That the Soviet Union is a multinational state, territorially largely coterminous with the former Russian Empire, does not in itself prove the existence of an "imperial legacy" in Soviet politics, however. More important is the question whether the Soviet Union is just "another name" for the Russian Empire or a fundamentally new kind of polity. To attempt an answer to this question it is essential to identify the specifically political points of similarity and contrast between the two states.
The first and perhaps most important issue concerns the relationship between state and society in the pre- and post-1917 eras. It is the contention of this essay that the nationalities problem is defined by the nature of this fundamental relationship. Thus we need to examine the structure of state-society relations under the Tsars and compare it with that in the Soviet period.
The nature of this relationship between state and civil society will emerge more fully in the course of our discussion. At this point suffice it to say that the autocratic Tsarist state, which in its origins was based on a religious and dynastic legitimization, failed to adjust to the modern political principle of constitutionalism, let alone that of sovereignty of the nation. It also took the state in Russia much longer than elsewhere in Europe to accept the principle of private property and the related distinction between the Tsar's authority as sovereign and as owner of property. In Tsarist ideology and practice the Tsar was the owner and master of his realm, not merely a ruler in the public sphere. Nonetheless, a civil society had emerged in Russia by the early twentieth century. In the Bolshevik revolution, however, not only the state, which had been a legacy of Tsarism, but that very civil society was destroyed, and the new rulers, the Bolsheviks, proclaimed an entirely new concept of social organization.2
The second question, in a sense the obverse of the first, concerns the status of Russians in the Tsarist and the Soviet state. How does the Soviet Marxist-Leninist state relate to the Russians as a nation? And, vice versa, how do the Russians, in terms of their national aspirations, relate to the state? The Tsarist Empire ultimately did not succeed in establishing a modus vivendi with the Russian nation as it was represented by the emerging civil society and failed to gain acceptance as a Russian national state. We shall try to determine whether the Soviet state is accepted as "Russian" in a sense in which its imperial predecessor was not.
At this stage, by way of establishing an agenda for discussion, it should be noted that the empire never became a Russian nation-state. Instead, in the words of Ladis K. D. Kristof, it promoted "Rossification," which meant "the development of an unswerving loyalty and direct attachment to the person of the tsar, by God's will the sole power-holder (samoderzhets) and head of the Church." The essence of "Rossification" lay in Orthodoxy, not in Russianism. "The Orthodox idea, not the Russian tongue or civilization, was the spiritus movens of the Tsardom. Russia was first of all Holy, not Russian."3 This explains, for example, why the Tsarist authorities approved the publication of Orthodox texts in Tatar to promote the "Rossification" of the Muslims. In this respect "Rossification" resembles the postrevolutionary policy of Sovietization, with its principle of "national in form, socialist in content."

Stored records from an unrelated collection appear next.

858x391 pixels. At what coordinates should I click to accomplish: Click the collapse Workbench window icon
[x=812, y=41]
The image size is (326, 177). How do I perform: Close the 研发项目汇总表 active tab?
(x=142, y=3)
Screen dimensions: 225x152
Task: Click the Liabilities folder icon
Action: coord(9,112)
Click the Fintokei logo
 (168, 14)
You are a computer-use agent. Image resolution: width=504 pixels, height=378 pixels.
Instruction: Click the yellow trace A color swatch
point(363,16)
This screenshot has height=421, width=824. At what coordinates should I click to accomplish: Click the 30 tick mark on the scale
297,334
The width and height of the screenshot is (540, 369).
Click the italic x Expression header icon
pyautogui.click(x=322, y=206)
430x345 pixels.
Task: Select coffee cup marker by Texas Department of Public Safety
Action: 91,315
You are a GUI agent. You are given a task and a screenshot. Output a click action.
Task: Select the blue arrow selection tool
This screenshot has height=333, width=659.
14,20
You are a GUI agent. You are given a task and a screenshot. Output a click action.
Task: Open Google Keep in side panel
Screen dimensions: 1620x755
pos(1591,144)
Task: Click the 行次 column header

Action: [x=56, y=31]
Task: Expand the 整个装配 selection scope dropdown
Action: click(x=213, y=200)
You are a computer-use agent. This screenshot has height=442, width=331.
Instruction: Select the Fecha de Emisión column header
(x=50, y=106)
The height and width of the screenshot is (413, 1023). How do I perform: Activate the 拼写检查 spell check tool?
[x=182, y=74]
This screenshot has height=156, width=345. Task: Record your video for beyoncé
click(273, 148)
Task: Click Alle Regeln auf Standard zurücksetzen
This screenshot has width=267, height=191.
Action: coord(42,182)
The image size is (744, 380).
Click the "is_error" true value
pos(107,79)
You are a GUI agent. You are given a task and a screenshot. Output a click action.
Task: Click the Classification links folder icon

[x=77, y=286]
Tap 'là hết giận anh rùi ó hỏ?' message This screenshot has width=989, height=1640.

"Russification," on the other hand, aimed at making the non-Russian subjects of the state Russian in language and identity. This was the goal of Russian nationalists, whatever their other differences. Although, in its last decades especially, Tsarism also promoted "Russification" policies, one may agree with Kristof's notion of a discrepancy or conflict between the "state idea" of the imperial regime and the "national idea" of the Russians. Kristof recognizes that in reality "the difference between the state and national idea is rather subtle, a matter of shades," but he believes that in Russia it became more acute than elsewhere and found reflection in the "dichotomy between narod and gosudarstvo—the aims and ideals of 'the people' and 'the state'." Even the language recognized "the distinction between russkii and rossiiskii, between what pertains to the (Great) Russian people and what to All-the-'Russias'." The German, French and Spanish nations had "their" empires, Kristof continues, but the Tsarist Empire was not officially "Russian." Its formal name was Rossiiskaia Imperiia, not Russkaia Imperiia, and the Tsar likewise was not russkii, but vserossiiskii imperator. Admittedly, certain Russian statesmen supported the russkaia (i.e., the national) idea, while others preferred the rossiiskaia (i.e., the state or, rather, imperial) idea; "still others tried to fuse the two."4
Thus, we may conclude that before the Revolution, the Russians themselves were not of one mind about what kind of country they wished Russia to be. Their search involved not only a political debate, but also an important debate about the geographical shape of Russia, for it was understood that geography, culture, and politics were intertwined. Kristof distinguishes at least four different ideas or models of "Russia" in Russian political thought: "Kievan," "Muscovite," "St. Petersburg," and "Eurasian."5 (We shall return to the topic of models of "Russia" when we discuss the "Russian problem" in the USSR.)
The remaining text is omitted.